Last update: 10:15 | 12/10/2017
Many seafood businesses of Vietnam have expressed their worries when there are only more than two months left before the US’s Seafood Import Monitoring Programmes (SIMP) takes effect.
Workers at an aquatic product processing factory
Vietnamese firms talked the issue with representatives from the US’s National Oceanic and Atmospheric Administration (NOAA) at a workshop held in Ho Chi Minh City on October 11.
Under the SIMP, the US is going to enhance monitoring the fishing and import of 13 aquatic species from January 1, 2018, namely abalone; Atlantic cod; blue crab; dolphinfish; grouper; king crab; Pacific cod; red snapper; sea cucumber; sharks; shrimp; swordfish; and albacore, bigeye, skipjack, yellowfin and bluefin tuna.
They are priority species listed in the SIMP with a view to combating illegal, unreported and unregulated (IUU) fishing and seafood fraud.
NOAA specialist Heather Brandon said the SIMP features requirements for the licensing, reporting and recording data about the import of some priority fish and seafood products which are assessed as vulnerable to IUU fishing or seafood fraud.
Michael Abbey, another representative of NOAA, said the SIMP regulations were set up not to cause obstacles for businesses or trade activities between the US and other countries, but to fight IUU fishing and trade fraud.

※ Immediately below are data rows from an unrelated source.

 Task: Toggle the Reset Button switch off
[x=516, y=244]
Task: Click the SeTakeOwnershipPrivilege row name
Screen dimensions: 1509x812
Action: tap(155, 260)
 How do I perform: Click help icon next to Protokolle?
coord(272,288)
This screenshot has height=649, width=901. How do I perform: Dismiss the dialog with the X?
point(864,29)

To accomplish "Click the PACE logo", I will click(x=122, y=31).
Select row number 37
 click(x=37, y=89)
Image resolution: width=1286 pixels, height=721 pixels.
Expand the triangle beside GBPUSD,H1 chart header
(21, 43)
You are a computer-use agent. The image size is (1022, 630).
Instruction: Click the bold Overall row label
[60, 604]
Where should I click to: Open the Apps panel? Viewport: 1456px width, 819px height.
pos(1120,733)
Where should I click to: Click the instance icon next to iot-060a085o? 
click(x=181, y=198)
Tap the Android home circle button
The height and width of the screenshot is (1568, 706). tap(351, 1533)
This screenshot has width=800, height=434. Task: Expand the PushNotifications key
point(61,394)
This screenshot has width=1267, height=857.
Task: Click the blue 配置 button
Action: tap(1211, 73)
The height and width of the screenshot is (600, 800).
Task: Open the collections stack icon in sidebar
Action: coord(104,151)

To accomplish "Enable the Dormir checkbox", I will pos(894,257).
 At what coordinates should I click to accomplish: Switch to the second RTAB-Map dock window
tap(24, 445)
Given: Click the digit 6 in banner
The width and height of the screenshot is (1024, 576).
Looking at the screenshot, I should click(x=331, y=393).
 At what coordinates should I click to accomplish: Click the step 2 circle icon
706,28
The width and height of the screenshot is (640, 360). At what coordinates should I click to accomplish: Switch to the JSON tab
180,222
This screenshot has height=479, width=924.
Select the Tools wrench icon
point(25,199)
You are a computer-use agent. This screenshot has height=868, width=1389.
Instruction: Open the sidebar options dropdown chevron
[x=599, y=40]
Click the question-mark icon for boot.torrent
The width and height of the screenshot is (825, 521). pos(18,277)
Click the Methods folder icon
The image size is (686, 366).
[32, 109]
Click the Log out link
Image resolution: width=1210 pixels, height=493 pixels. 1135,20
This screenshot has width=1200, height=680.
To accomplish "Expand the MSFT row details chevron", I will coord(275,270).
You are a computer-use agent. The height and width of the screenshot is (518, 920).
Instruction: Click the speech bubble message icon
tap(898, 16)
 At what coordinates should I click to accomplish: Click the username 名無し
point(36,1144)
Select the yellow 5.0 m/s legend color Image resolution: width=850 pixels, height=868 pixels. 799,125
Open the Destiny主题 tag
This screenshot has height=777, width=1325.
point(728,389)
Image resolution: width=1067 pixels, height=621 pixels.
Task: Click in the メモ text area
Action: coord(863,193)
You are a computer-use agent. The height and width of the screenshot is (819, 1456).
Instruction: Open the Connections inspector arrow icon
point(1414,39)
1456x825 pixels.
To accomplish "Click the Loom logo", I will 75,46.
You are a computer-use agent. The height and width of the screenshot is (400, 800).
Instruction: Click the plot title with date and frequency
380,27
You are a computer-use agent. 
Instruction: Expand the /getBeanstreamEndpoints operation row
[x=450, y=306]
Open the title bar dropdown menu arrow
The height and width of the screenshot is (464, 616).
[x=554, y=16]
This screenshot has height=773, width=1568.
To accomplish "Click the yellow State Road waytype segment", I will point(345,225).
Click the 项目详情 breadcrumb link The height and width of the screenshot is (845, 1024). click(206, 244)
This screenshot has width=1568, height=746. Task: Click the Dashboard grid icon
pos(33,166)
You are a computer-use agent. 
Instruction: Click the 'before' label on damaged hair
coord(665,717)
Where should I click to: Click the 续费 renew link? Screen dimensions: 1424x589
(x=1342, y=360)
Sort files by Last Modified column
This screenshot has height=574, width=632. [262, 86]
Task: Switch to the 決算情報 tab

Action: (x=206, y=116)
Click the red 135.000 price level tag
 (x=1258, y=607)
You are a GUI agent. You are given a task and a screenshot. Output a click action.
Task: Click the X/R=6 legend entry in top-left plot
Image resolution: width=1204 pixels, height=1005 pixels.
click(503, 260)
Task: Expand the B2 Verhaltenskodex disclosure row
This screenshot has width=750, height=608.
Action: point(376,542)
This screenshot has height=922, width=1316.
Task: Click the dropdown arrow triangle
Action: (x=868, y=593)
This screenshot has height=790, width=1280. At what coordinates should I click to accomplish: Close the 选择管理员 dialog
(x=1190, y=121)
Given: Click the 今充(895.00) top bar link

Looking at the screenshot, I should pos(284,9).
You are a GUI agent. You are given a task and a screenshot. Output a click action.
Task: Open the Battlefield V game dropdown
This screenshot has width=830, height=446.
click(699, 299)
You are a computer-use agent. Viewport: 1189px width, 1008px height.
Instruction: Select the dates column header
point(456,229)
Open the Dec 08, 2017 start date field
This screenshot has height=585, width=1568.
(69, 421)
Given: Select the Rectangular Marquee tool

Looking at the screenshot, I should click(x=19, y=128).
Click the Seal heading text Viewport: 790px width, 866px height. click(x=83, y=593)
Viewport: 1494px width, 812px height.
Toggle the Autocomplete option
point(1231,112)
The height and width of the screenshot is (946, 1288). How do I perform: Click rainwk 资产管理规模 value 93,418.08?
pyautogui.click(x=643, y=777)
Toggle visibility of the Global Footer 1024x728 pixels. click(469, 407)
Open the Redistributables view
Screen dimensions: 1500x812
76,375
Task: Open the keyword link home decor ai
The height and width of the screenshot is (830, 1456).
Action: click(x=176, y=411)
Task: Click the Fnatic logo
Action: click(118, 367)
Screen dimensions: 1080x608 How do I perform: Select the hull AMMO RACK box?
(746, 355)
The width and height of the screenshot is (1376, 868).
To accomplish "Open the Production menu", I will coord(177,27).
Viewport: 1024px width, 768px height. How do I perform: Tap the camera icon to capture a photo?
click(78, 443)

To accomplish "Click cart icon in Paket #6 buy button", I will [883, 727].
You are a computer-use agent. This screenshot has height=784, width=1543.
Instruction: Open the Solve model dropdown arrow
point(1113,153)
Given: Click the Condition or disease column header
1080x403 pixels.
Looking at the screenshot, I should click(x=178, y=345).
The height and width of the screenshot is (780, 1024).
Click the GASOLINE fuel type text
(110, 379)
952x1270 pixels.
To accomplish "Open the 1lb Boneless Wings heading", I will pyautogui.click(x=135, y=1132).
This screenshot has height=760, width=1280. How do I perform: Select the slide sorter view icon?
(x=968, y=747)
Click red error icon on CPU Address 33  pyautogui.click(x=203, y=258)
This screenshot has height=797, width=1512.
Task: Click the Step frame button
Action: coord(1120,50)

After the European Union, the US is the world’s second seafood importer applying a seafood monitoring programme to combat IUU fishing. It is one of the biggest seafood importers with its fishery product consumption valued at some 96 billion USD.
Vietnam exports about 1.5 billion USD worth of aquatic products, including 350-400 million USD of seafood, to the US every year. Therefore, the SIMP requirements are worrying many Vietnamese companies.
Nguyen Thi Thu Sac, head of the seafood committee of the Vietnam Association of Seafood Exporters and Producers (VASEP), said the biggest problem facing businesses is the limited time to gear up for the SIMP regulations.
She said most of fishing boats in Vietnam are small, making it hard to collect information and make reports. Complying with the SIMP is also more difficult for Vietnamese firms since many of them process and export products of various species, instead of a single species, at a time.
Seafood exports to the US are likely to decline once the SIMP takes effect, Sac noted.
At the workshop, local enterprises showed their anxiety as they hadn’t fully understood the SIMP requirements while there are too many import monitoring programmes used by the US.
They also expressed their determination to combat IUU fishing by taking part in an IUU fishing prevention programme initiated by VASEP.
As of the beginning of October, 59 businesses had committed to only purchasing seafood materials with clear origin from boats engaging in legal fishing and importing legally caught seafood.